The computer on your desk is very nearly useless. You can use it the way I, as a hilariously over-engineered typewriter-with-integrated-postal-service, or as a television set, or to store all the photographs you took so carefully and never remember to look at again.
Your computer and its more powerful siblings are confined to desktops and server closets because, despite the exquisite refinement of all the sensors we connect to them, they understand almost nothing of the world around them. In their ability to comprehend and make use of what comes into their sensors, they are hopelessly outclassed by the idlest toddler.
Once, this was the fault of what passes for their minds — early processors were so very limited that they were confined to working inside desktop calculators or inside the guidance systems of ballistic missiles. After fifty years of Moore’s Law, the limiting factor is no longer the processor, but the human engineer sitting at the keyboard: an everyday task like ironing a shirt or making an omelette cannot be automated by a programmer, not even one who makes very good omelettes. The difficulty is that although we can make the omelette, we have barely more insight into how we crack and pour those eggs than a tulip does into how it photosynthesizes. Thus, we can automate simple things which we can explain clearly, like arithmetic or ballistic trajectories, but not the mysterious process by which fresh shirts appear in one’s wardrobe.
Since computers are so limited, the entire industry, despite the headlines it creates, accounts for only a few trillion — a few per cent — of the global economy.

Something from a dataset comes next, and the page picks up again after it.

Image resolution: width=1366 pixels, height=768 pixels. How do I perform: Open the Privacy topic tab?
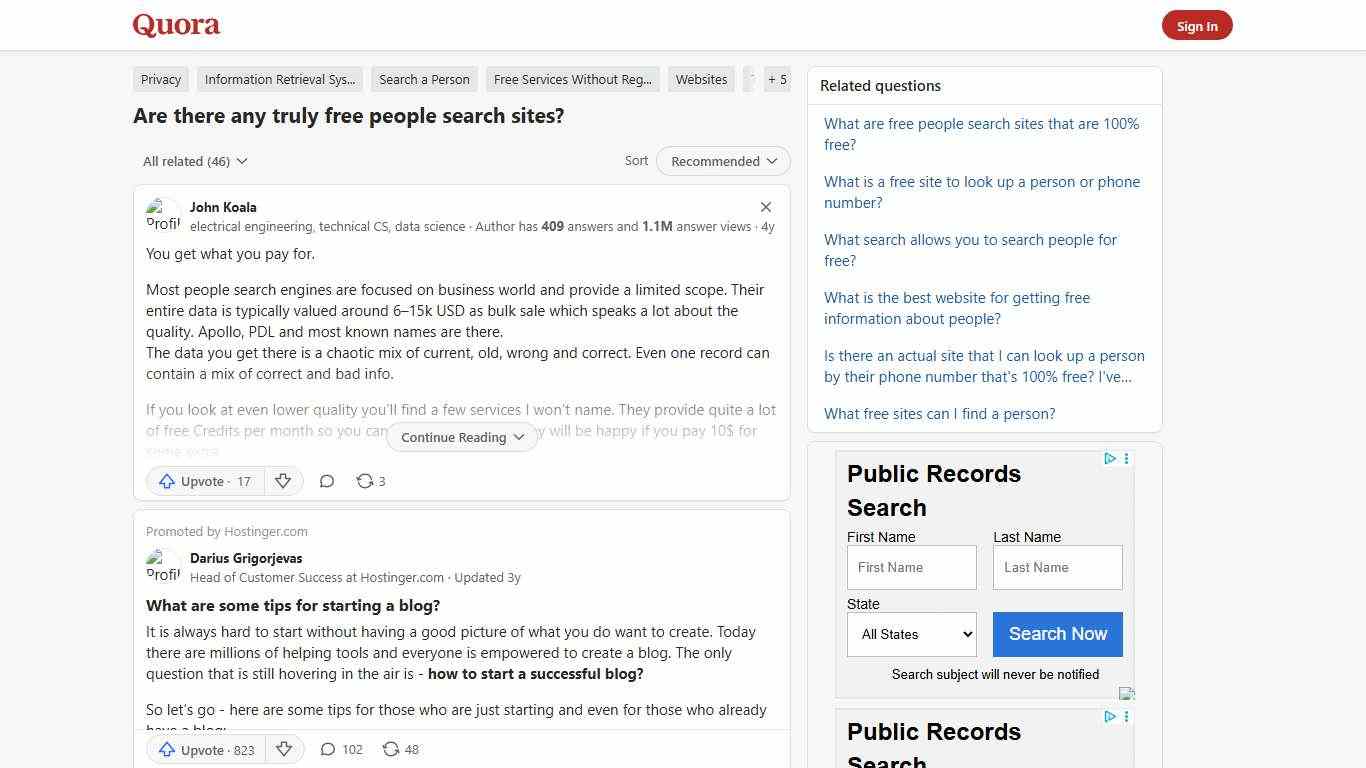160,79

However, we have opened — just a crack — a doorway into a world where the key limitation (us engineers) has been removed, or at least greatly relaxed. Instead of traditional software, (excruciatingly detailed instructions, hand-coded one line at a time by skilled & pampered artisans), a new breed of engineer, conceding their intellectual limitations, has adopted a new strategy: give the machine a goal, great flexibility in the means of solving it, and coach it until its performance is sufficiently good for a viable product (or at least another funding round).
Through the window of machine learning, we glimpse a world where machines step out of the server closet and start being useful. Almost none of the work we want to be done can be accomplished inside a server closet by a machine that is blind, deaf, and incapable of learning. As these limitations are overcome, we move closer to a world where computers are not merely incidentally pervasive (doing trivial things inside a watch or a microwave oven), but in which they truly transform the value of the machine they control (gliding an iron over my shirt, loading my dishwasher). If machines confined to a closet are worth a few trillion dollars a year, imagine what their share of GDP might look like when they become more broadly useful. Instead of a headline-grabbing industry with annual sales of a few trillion dollars, we’ll have a headline-grabbing industry an order of magnitude or two larger than it is today — a world where a trillion-dollar market cap makes a firm a minor player, and corporate revenues match the tax-takes of middle-tier nations.
It sounds like the setup for a novel, but as demos turn into prototypes, and prototypes into products, that server closet door is starting to open.